= Night (rock band) =

Night was a rock band formed in 1978 in Los Angeles

Night was a rock band formed in 1978 in Los Angeles, California, United States, whose personnel were veteran British-based session musicians.

==History==
Night's vocalists Stevie Vann ( Stevie Lange) and Chris Thompson had met when Vann had provided backing vocals for the 1978 album Watch by Manfred Mann's Earth Band then fronted by Thompson. Soon afterwards Thompson invited Vann to join him in a new outfit, Vann's session group known as Bones having recently disbanded and Thompson having reduced his involvement with Manfred Mann's Earth Band. Before officially forming as "Night" in LA, the new group toured the London pub-rock scene in 1978 under the name "Filthy McNasty" performing the mix of originals and covers that became their first album.
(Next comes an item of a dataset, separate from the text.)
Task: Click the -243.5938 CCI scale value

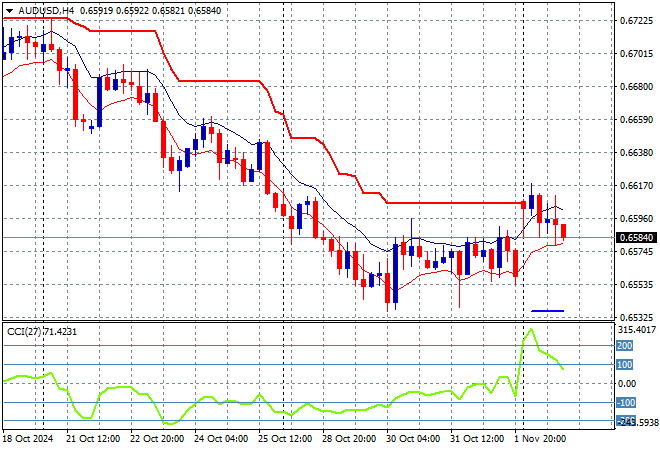Action: point(637,421)
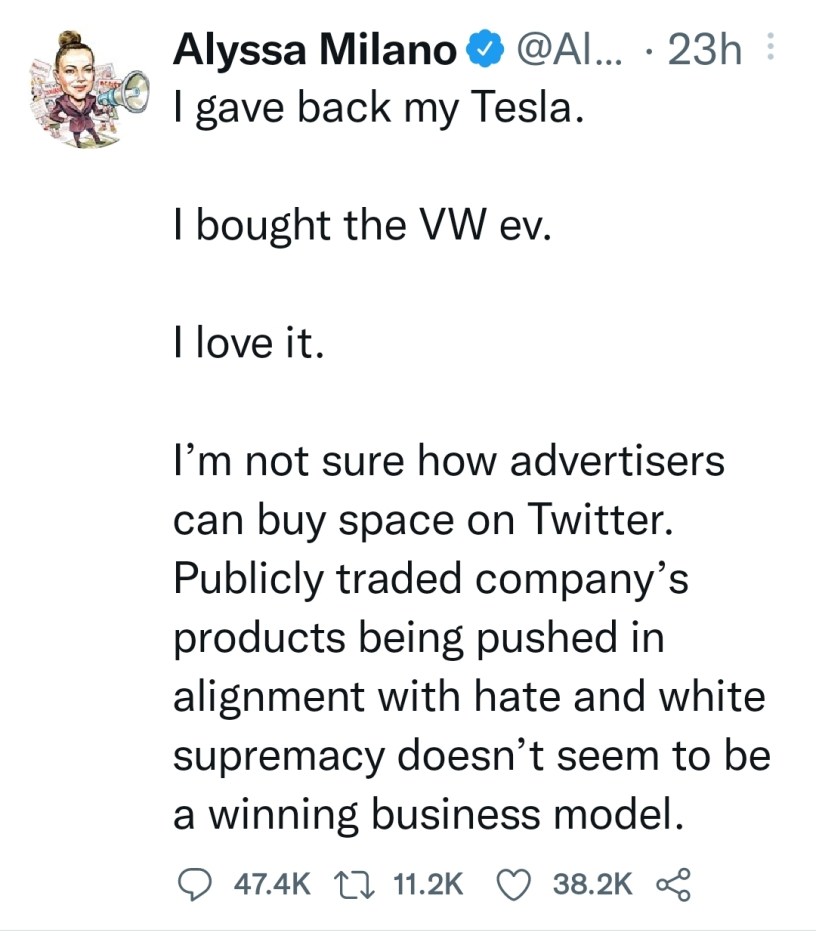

They are recorded on "A Week at the Bridge" (The Bridge House, Canning Town) and had their UK release event at The Golden Lion, Fulham.

Richard Perry produced two albums by Night for his Planet label; the group's eponymous 1979 debut album yielded two US Top 40 hits: "Hot Summer Nights" (No. 18) and "If You Remember Me" (No. 17).

"Hot Summer Nights", a cover of a minor Walter Egan hit, featured Lange on lead vocals and gave Night their one international hit most significantly in Australia at No. 3 with more moderate success in Canada (No. 23), the Netherlands (No. 21), New Zealand (No. 28) and South Africa (No. 13).

"If You Remember Me", recorded as the theme song for the film The Champ, was introduced on the Night album but in its single release credited solely to Chris Thompson with another album track "Cold Wind Across My Heart" - featuring both Thompson and Vann - being marketed as the second Night single; the latter track failed to chart and the Night album peaked at a moderate No. 113, the group's gig opening for the Doobie Brothers failing to significantly boost their popularity.

A second album release by Night in 1980 entitled Long Distance produced a minor hit in its single release: "Love on the Airwaves", and was otherwise overlooked. Night had no further recordings released but did not officially disband until 1982.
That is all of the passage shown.